» **WHAT NEEDS TO BE DONE**
Please report every line of the listing below that has the word "avatar" in it.

» **DATA**
'''

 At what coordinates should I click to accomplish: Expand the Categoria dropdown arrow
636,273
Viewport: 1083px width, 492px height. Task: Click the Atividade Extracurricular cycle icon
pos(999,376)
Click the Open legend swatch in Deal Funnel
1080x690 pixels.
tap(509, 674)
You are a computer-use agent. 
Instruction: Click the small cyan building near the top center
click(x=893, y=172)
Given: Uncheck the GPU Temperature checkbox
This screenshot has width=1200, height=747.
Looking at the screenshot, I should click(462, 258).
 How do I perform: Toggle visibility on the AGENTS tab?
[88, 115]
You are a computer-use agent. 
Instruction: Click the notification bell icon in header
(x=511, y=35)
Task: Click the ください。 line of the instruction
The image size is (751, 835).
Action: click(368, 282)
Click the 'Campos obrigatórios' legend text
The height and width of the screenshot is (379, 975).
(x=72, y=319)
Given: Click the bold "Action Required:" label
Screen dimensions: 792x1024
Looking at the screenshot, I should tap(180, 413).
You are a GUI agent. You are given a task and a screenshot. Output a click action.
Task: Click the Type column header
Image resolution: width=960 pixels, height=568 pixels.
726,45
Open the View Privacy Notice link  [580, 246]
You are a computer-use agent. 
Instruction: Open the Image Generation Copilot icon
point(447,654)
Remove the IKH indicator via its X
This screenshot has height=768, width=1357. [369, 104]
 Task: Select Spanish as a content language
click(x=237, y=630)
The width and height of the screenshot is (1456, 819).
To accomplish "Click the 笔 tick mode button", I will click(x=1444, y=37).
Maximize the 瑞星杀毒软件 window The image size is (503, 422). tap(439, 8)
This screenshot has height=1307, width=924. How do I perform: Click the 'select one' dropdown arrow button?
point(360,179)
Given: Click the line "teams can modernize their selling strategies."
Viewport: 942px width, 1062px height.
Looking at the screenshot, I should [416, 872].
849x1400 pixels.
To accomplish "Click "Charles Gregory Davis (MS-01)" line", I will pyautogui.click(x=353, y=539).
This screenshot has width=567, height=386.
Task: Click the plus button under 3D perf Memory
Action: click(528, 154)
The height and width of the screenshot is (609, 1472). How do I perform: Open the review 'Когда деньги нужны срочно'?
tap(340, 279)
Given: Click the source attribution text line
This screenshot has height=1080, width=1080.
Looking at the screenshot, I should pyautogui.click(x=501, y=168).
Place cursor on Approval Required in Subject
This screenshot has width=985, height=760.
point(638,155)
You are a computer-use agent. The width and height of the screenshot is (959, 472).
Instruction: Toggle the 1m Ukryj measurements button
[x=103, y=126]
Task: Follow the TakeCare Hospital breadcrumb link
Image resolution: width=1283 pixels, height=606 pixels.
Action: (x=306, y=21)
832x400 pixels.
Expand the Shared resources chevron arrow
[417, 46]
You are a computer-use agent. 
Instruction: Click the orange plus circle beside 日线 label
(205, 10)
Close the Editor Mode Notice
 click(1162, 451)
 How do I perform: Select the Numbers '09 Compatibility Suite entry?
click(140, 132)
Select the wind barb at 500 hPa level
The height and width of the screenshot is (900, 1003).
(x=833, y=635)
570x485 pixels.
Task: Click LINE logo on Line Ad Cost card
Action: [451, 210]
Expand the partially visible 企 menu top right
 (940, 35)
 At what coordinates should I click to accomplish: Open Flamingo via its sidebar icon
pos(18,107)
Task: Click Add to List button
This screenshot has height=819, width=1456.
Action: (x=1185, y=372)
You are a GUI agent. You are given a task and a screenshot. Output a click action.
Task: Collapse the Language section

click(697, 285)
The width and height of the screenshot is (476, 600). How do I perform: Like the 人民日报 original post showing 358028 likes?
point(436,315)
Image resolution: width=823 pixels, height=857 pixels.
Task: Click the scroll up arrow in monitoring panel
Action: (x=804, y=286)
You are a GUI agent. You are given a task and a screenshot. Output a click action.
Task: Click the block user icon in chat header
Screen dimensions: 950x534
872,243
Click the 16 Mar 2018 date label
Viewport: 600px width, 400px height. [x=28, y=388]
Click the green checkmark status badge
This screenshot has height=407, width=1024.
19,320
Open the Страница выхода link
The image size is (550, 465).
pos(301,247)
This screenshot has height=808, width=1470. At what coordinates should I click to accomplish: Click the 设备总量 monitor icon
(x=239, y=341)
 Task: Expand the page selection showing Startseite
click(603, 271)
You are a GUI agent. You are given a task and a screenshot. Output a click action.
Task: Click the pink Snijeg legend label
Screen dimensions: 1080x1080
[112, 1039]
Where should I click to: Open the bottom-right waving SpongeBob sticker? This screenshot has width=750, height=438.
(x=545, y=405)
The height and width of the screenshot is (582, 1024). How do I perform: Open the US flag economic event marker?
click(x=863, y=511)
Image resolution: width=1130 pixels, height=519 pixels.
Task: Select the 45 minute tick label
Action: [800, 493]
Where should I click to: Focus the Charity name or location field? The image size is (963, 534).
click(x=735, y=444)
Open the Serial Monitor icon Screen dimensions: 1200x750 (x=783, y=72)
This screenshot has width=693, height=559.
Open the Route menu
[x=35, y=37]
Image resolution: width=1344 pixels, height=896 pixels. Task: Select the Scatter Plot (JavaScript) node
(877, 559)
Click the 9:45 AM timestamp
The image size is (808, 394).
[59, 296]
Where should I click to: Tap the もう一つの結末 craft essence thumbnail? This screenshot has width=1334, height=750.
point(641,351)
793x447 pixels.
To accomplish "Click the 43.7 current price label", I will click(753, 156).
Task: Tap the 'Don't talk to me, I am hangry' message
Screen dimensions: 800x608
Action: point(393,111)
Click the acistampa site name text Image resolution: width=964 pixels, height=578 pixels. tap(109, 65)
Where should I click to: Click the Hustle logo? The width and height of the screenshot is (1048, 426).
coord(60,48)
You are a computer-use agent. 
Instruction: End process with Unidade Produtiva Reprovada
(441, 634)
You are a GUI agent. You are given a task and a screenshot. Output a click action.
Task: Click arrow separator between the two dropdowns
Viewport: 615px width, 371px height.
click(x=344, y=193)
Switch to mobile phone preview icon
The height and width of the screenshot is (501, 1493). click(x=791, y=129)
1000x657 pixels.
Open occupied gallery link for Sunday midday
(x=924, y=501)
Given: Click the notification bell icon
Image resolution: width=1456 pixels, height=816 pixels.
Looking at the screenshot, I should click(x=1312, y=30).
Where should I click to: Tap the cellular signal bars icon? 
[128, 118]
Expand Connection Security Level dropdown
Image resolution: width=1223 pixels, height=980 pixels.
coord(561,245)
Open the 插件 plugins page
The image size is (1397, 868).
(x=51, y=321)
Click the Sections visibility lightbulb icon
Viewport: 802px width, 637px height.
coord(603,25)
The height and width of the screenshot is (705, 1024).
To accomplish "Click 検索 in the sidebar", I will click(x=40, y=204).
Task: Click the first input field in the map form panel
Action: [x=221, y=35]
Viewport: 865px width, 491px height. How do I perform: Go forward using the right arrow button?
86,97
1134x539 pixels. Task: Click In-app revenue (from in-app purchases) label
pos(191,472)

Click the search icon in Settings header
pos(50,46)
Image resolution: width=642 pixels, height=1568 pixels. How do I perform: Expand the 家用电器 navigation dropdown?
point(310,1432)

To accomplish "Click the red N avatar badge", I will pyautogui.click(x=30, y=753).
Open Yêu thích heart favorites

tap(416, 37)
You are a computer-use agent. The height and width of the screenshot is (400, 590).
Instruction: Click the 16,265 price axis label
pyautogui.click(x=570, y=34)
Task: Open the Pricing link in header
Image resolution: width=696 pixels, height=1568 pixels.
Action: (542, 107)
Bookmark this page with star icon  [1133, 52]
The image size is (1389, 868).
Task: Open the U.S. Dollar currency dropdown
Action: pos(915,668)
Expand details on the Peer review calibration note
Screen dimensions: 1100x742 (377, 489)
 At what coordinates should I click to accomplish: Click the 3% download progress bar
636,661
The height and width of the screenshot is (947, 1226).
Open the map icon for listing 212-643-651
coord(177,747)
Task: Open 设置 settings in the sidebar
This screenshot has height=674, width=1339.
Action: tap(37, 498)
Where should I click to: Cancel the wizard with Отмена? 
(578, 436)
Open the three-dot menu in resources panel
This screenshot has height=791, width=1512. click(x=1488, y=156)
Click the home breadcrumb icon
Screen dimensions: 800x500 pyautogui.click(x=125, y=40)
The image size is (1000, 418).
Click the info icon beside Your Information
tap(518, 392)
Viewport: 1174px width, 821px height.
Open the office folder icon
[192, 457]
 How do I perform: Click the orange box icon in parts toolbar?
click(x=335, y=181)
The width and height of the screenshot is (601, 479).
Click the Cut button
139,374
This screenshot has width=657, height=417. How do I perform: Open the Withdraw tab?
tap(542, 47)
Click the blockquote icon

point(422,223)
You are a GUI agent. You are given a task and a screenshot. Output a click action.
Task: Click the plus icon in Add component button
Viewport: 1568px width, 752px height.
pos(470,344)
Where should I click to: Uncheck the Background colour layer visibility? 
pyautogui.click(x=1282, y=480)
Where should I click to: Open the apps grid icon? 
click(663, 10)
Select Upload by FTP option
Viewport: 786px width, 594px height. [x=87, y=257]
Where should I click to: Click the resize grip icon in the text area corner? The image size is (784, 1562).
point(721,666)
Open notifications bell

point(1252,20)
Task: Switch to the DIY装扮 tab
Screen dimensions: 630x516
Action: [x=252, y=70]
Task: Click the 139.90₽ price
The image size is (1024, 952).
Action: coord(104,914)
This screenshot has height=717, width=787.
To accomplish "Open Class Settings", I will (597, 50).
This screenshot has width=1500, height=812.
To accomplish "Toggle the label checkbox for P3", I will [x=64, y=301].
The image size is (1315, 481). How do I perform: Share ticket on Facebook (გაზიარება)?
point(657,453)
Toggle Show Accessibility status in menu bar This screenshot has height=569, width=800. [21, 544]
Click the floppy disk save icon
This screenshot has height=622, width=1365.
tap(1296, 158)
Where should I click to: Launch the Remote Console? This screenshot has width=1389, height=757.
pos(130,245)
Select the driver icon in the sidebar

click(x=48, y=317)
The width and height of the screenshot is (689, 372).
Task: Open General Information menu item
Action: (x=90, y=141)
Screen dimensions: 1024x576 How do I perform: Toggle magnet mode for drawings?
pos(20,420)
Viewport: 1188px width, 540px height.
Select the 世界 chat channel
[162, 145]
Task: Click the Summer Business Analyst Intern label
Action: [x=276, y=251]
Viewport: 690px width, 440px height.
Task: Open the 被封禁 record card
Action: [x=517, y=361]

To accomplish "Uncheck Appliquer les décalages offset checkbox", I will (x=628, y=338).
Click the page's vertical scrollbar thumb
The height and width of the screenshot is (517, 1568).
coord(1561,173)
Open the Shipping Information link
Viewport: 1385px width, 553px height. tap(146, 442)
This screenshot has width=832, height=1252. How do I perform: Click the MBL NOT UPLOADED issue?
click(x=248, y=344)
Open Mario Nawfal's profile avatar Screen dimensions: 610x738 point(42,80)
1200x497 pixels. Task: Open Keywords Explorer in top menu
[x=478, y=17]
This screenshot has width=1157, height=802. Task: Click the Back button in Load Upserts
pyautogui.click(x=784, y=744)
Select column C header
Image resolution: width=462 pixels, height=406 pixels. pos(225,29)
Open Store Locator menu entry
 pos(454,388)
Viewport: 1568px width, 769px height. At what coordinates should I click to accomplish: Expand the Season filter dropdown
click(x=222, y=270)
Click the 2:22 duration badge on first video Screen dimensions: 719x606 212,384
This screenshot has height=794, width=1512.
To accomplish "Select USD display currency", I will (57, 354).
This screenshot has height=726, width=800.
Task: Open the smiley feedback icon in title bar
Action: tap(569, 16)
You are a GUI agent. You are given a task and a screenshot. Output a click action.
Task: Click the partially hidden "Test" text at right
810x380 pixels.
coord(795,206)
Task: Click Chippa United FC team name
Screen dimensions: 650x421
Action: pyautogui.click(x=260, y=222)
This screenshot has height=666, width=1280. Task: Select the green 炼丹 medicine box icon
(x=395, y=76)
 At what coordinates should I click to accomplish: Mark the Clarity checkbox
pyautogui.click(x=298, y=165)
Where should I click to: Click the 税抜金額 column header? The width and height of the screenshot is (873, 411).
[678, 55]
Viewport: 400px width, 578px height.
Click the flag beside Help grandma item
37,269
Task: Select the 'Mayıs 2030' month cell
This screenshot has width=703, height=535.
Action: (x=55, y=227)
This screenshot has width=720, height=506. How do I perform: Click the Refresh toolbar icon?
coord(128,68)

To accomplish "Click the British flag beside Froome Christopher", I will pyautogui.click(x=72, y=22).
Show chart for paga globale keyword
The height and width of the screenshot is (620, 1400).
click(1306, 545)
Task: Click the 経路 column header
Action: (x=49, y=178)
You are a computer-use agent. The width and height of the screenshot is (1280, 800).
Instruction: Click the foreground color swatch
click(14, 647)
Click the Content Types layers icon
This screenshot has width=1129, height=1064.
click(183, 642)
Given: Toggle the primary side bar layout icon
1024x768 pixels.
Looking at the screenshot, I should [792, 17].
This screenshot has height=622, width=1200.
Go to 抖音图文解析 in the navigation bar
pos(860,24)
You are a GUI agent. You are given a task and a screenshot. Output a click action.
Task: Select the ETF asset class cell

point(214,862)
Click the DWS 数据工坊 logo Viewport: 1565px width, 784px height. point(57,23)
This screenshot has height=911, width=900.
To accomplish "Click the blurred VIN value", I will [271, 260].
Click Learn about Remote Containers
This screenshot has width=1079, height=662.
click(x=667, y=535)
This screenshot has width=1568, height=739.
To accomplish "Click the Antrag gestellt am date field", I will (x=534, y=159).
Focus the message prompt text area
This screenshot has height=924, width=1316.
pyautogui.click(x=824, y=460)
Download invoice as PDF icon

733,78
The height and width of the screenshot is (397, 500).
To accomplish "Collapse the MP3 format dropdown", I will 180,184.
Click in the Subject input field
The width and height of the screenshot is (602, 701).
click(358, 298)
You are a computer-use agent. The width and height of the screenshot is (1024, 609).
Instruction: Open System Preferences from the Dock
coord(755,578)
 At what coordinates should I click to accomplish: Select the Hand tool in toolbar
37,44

'''

» **OUTPUT OF THE EXERCISE**
To accomplish "Click the red N avatar badge", I will pyautogui.click(x=30, y=753).
Open Mario Nawfal's profile avatar Screen dimensions: 610x738 point(42,80)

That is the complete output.